Wer sich die Reality-Soap "Sarah Palin's Alaska" anschaut, muss viel Quietschen ertragen. Der Erkenntnisgewinn hingegen lässt sich reduzieren auf: Alaska ist schön. Und mit Babygittern verhütet es sich schlecht.

Barbara Vorsamer

Auch nach dem Anschauen der ersten Folge von Sarah Palin's Alaska bleibt unklar, was Sarah Palin eigentlich will. Eine eigene Marke werden? Dann ist sie nach den Millionenhonoraren für ihre beiden Bücher, ihrem Kommentatorenjob auf Fox News und nun der neuen TV-Serie auf einem guten Weg. Ob ihr die Reality-Show allerdings bei einer Präsidentschaftskandidatur für die Republikaner 2012 hilft?

Sarah Palin

Vor schroffer Kulisse im bunten Jäckchen: die Serie "Sarah Palin's Alaska".

(Foto: AP)

Die Show sei nicht politisch, behauptet der Sender TLC auf seiner Website, sondern eine "Familien-Abenteuergeschichte". Politisch ist die Sendung tatsächlich nicht.

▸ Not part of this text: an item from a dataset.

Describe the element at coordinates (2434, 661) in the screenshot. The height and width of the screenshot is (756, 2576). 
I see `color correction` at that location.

In der ersten Folge angelt Sarah Palin, sie jagt und klettert über Gletscher, fährt Kanu und wandert mit Schneeschuhen - alles vor der traumhaften Kulisse ihres kalten, schroffen Landes. Dabei sitzen die gesträhnten Haare stets so perfekt wie ihr Lächeln, ihr Brillenmodell ist sowieso seit Jahren Kult. Statt den gewohnten bunten Jacketts wechselt die Gouverneurin von Alaska bei ihren sportlichen Aktivitäten pastellfarbene Trainingsjäckchen. Trotzdem wundert sie sich: "Wie ich als Diva gelten kann, ist mir schleierhaft."

Klar, so als Outdoor-Fanatikerin. In dröhnenden benzinfressenden Geländewagen führt "Mama Grizzly" ihre Zuschauer von einer Naturschönheit zur anderen - und stört dann die friedliche Stille und die wirklichen Bären mit schrillen Entzückensschreien. Bei ihrer Schneeschuhwanderung macht man sich fast Sorgen, dass das Gequieke eine Lawine auslösen könnte.

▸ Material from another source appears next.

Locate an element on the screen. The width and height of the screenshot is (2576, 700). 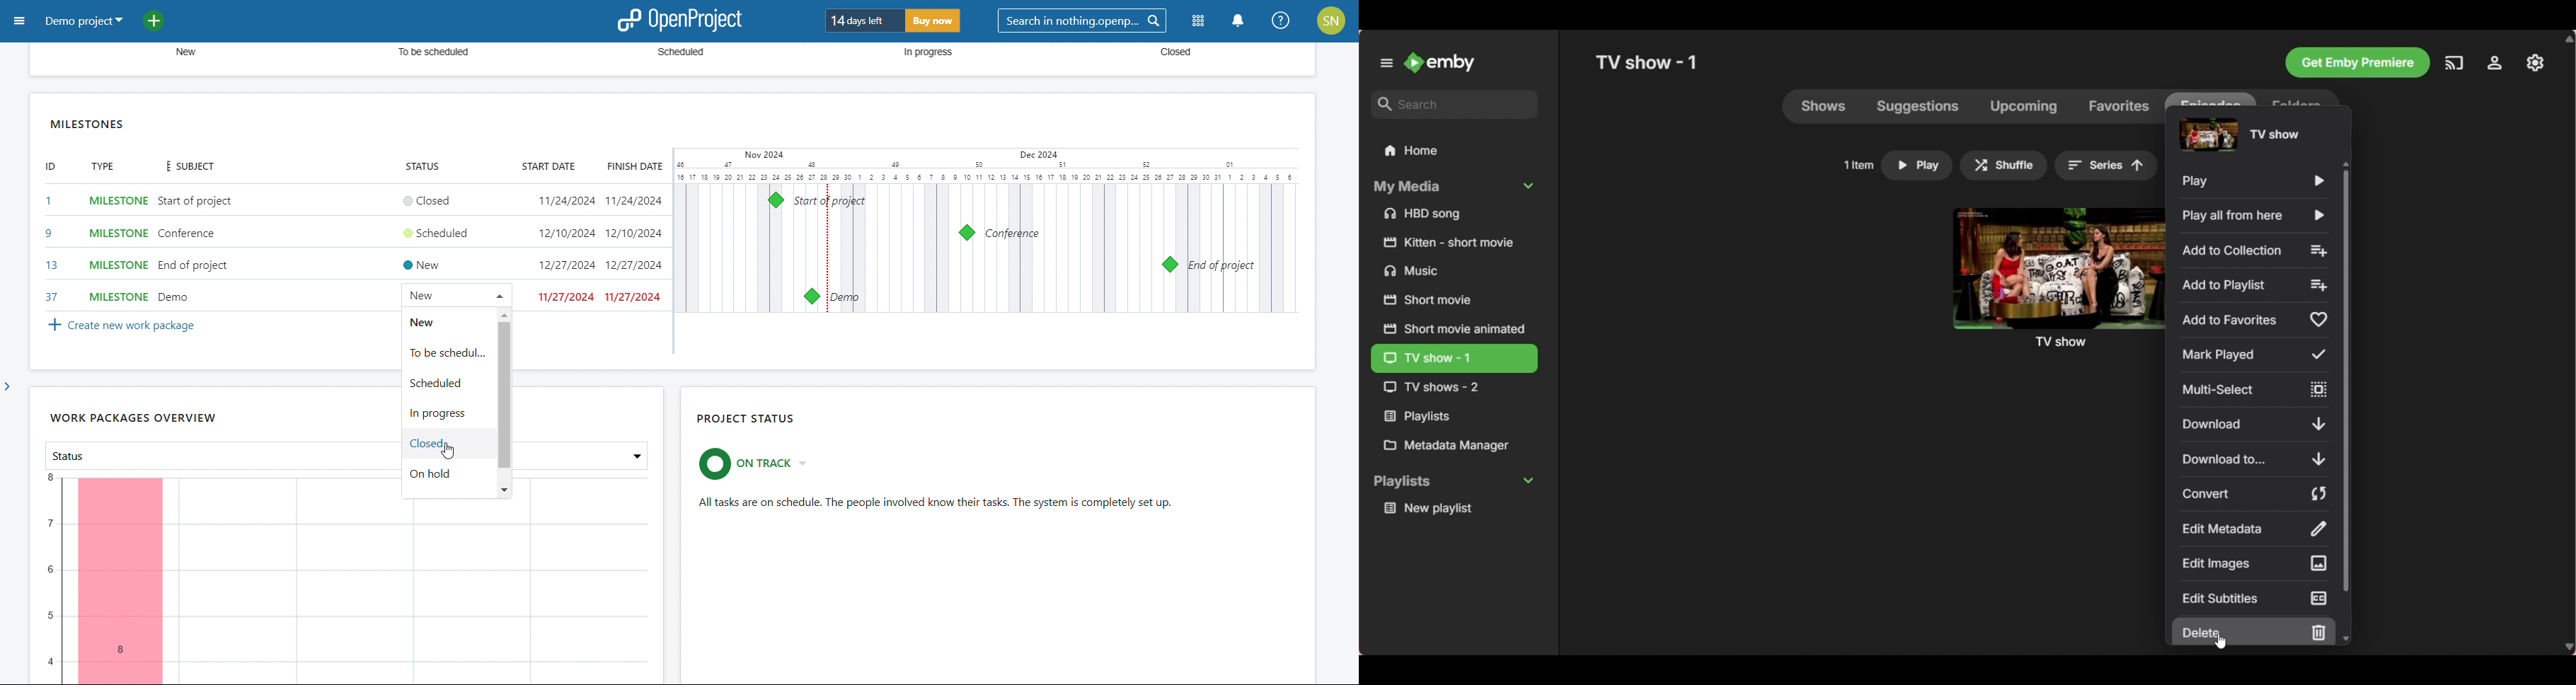
Play on another device is located at coordinates (2454, 63).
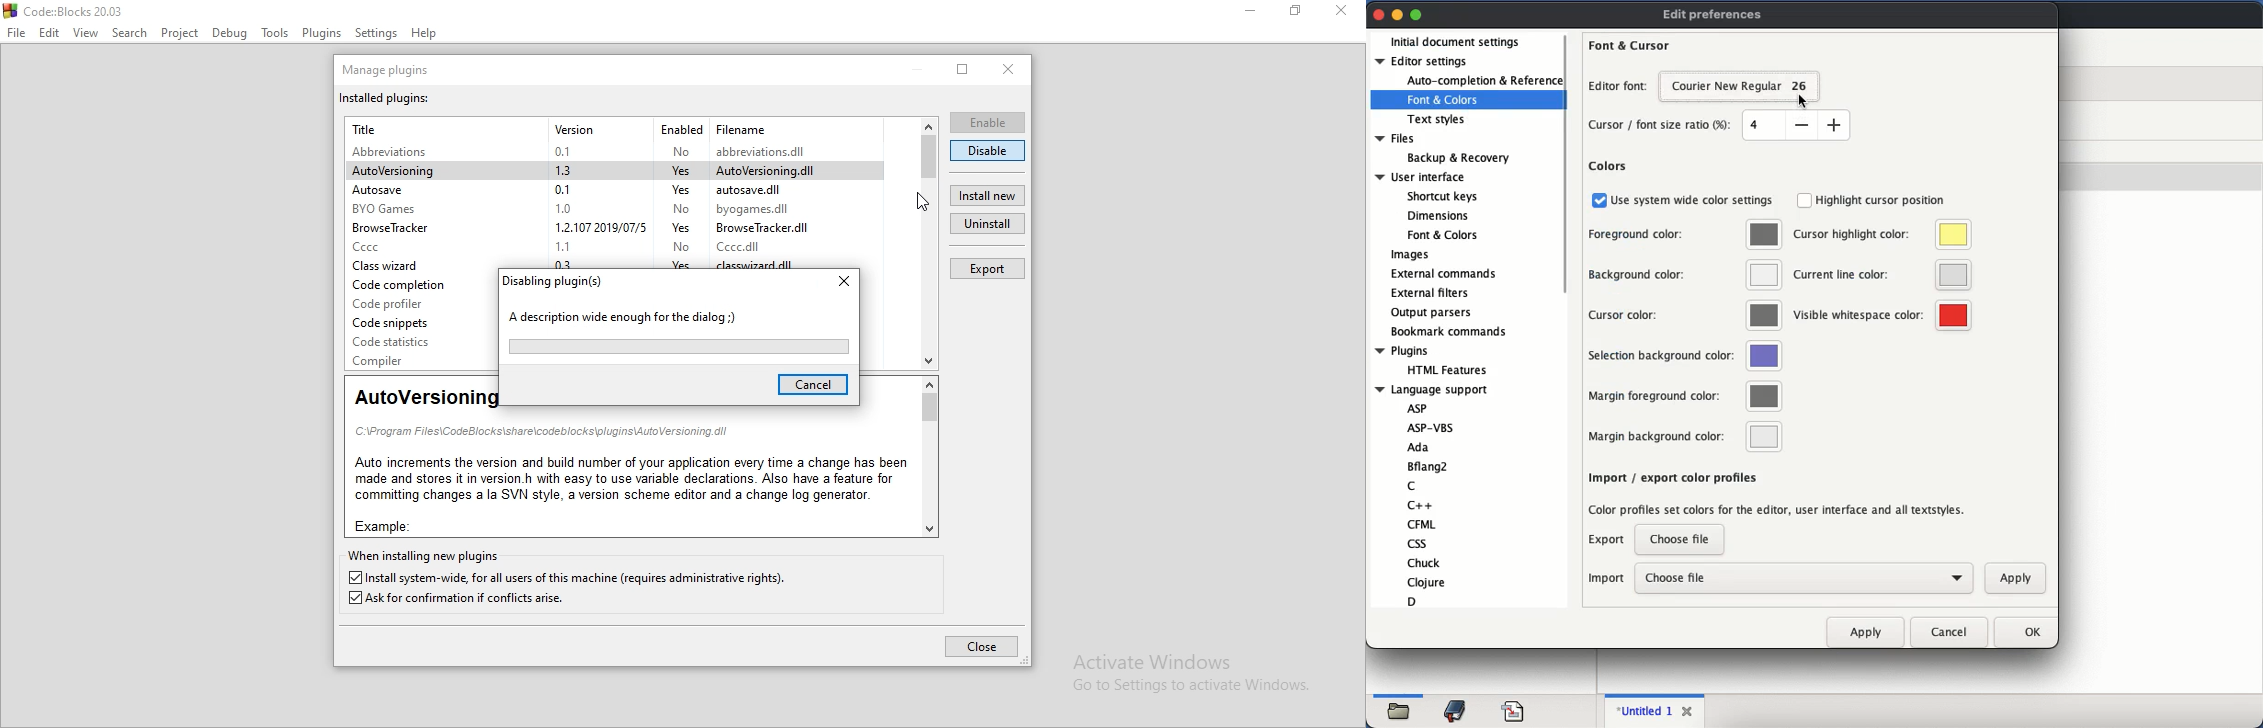  Describe the element at coordinates (922, 202) in the screenshot. I see `Cursor` at that location.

Doch alles geht gut und kurze Zeit später steht Palin schon wieder in ihrer heimatlichen Küche und lässt die Zuschauer an ihrem Leben als fünffache Mutter teilhaben. Den anstrengenden Teil - Windeln wechseln, Aufräumen oder Putzen - sieht das Publikum allerdings nicht, obwohl Palin betont, dass ihre Familie kaum Haushaltshilfen habe. Auch anstrengende Szenen, die es mit einem an Down Syndrom erkrankten Kind wie Palins Sohn Trig geben muss, werden ausgeblendet.

Was für eine gute Mutter sie ist, will uns die ehemalige Kandidatin für die Vizepräsidentschaft in einer Szene mit ihrer Teenage-Tochter Willow beweisen, bei der ihr schrilles "Willow, komm her" eine erneute Herausforderung für die Trommelfelle ist. Die Tochter ist auf dem Weg in ihr Zimmer, Freund Andy will hinterher. Da zeigt Palin auf das Babygitter am Fuße der Treppe und erklärt dem jungen Mann: "Das ist nicht nur für Trig. Es hält auch die Jungs fern."

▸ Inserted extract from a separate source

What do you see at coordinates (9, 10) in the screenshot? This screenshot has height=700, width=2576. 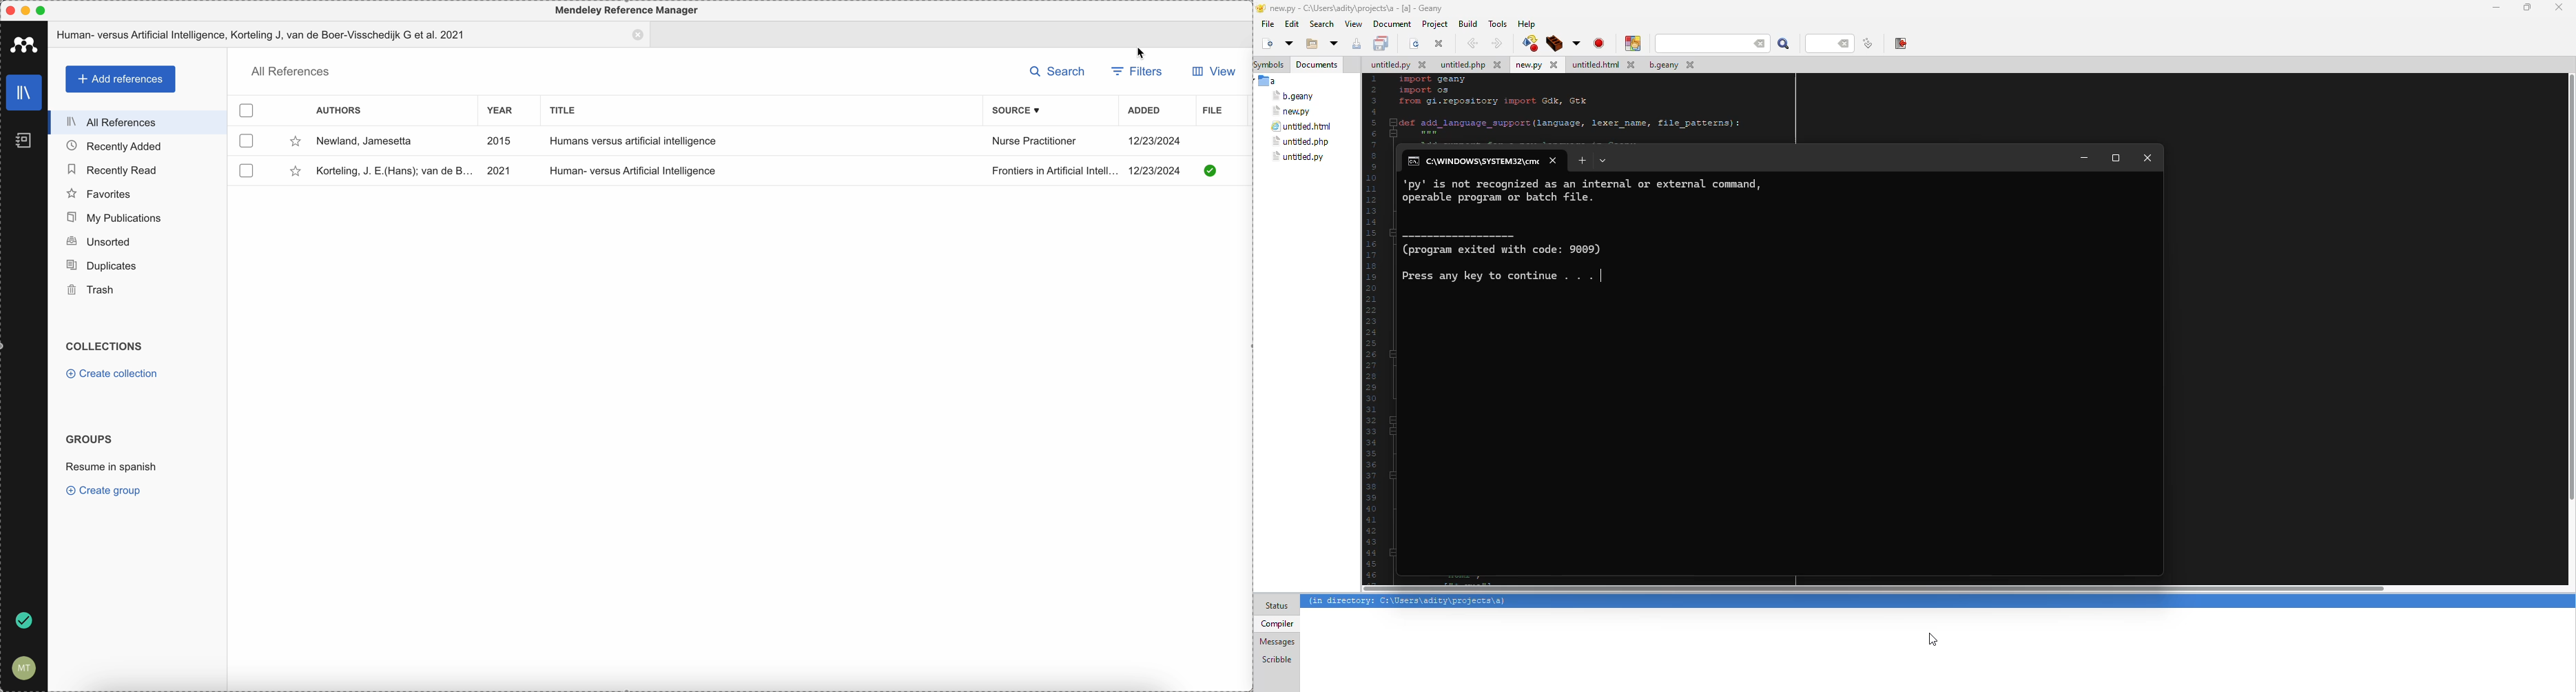 I see `close Mendeley` at bounding box center [9, 10].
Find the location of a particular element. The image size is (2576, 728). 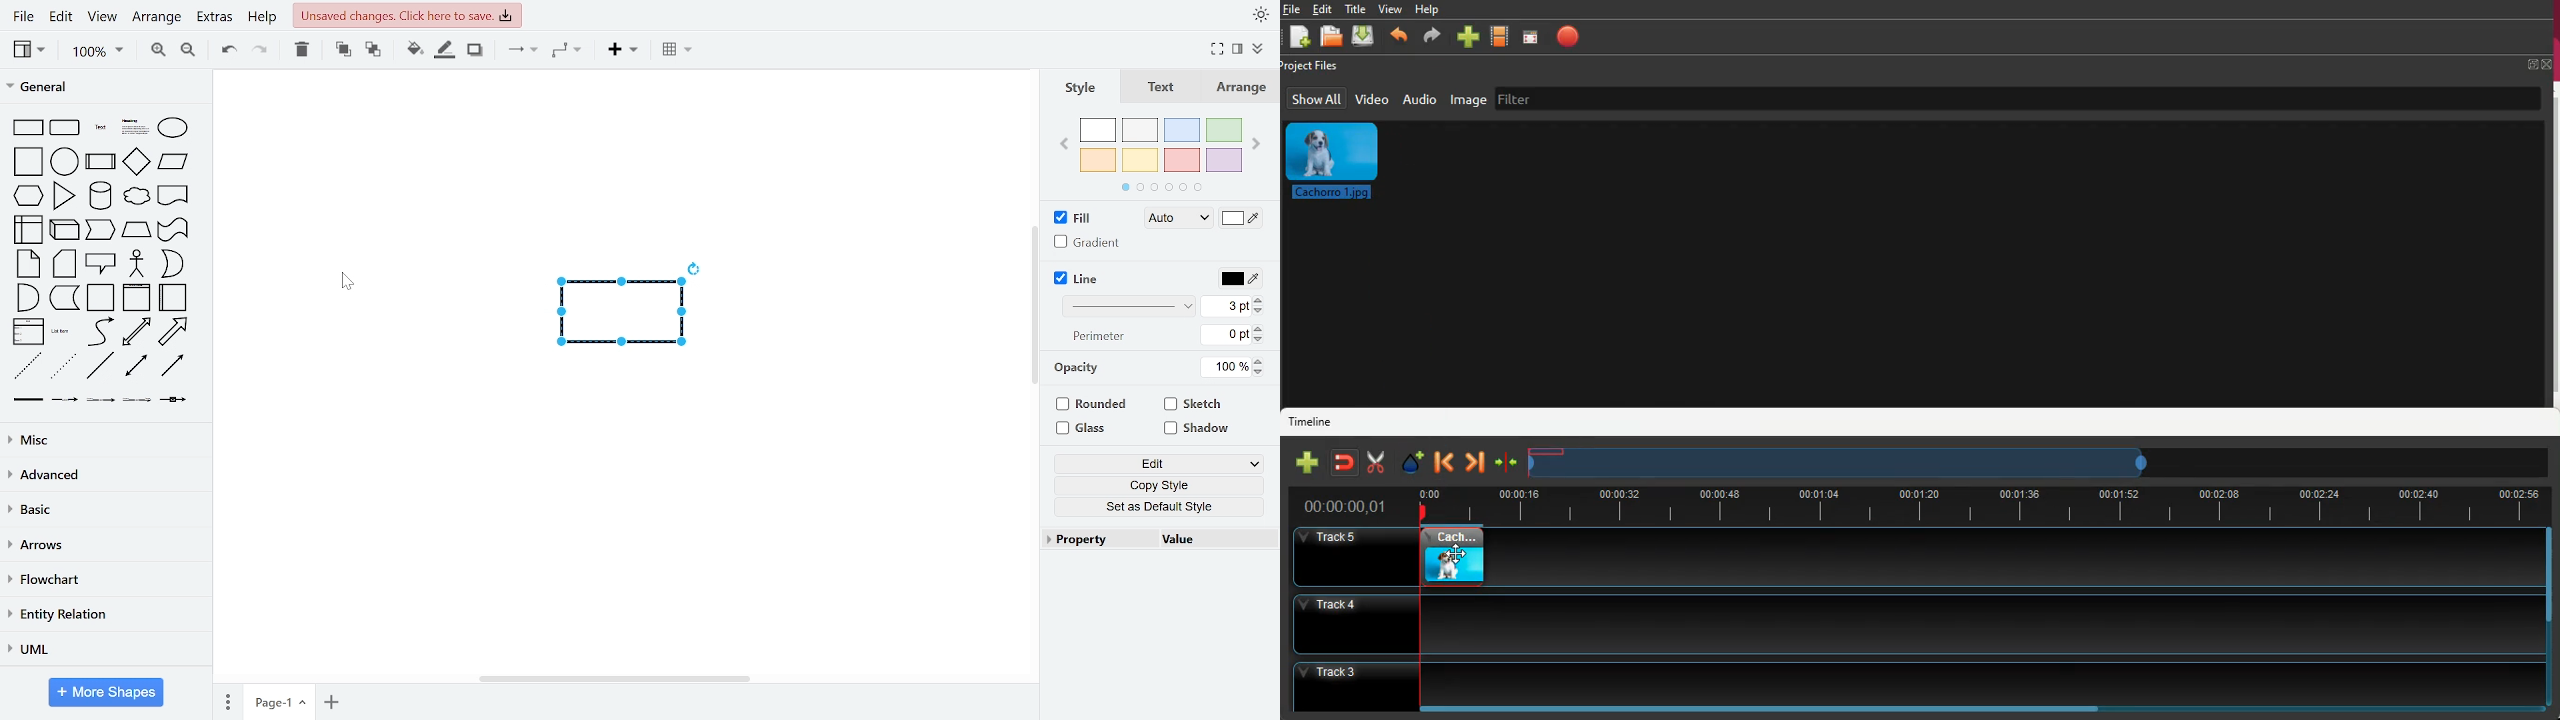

Bei der Arbeit Russland sehen

Das tut es nicht, wie man nur wenig später sieht, als Andy über das Babygitter springt. Ob es wohl bei Palins ältester Tochter Bristol ähnlich gelaufen ist? Diese sorgte im Wahlkampf 2008 für negative Schlagzeilen, als sie mit 17 schwanger wurde - Sarah Palin argumentierte gleichzeitig für Abstinenz als bestes Mittel gegen Teenager-Schwangerschaften.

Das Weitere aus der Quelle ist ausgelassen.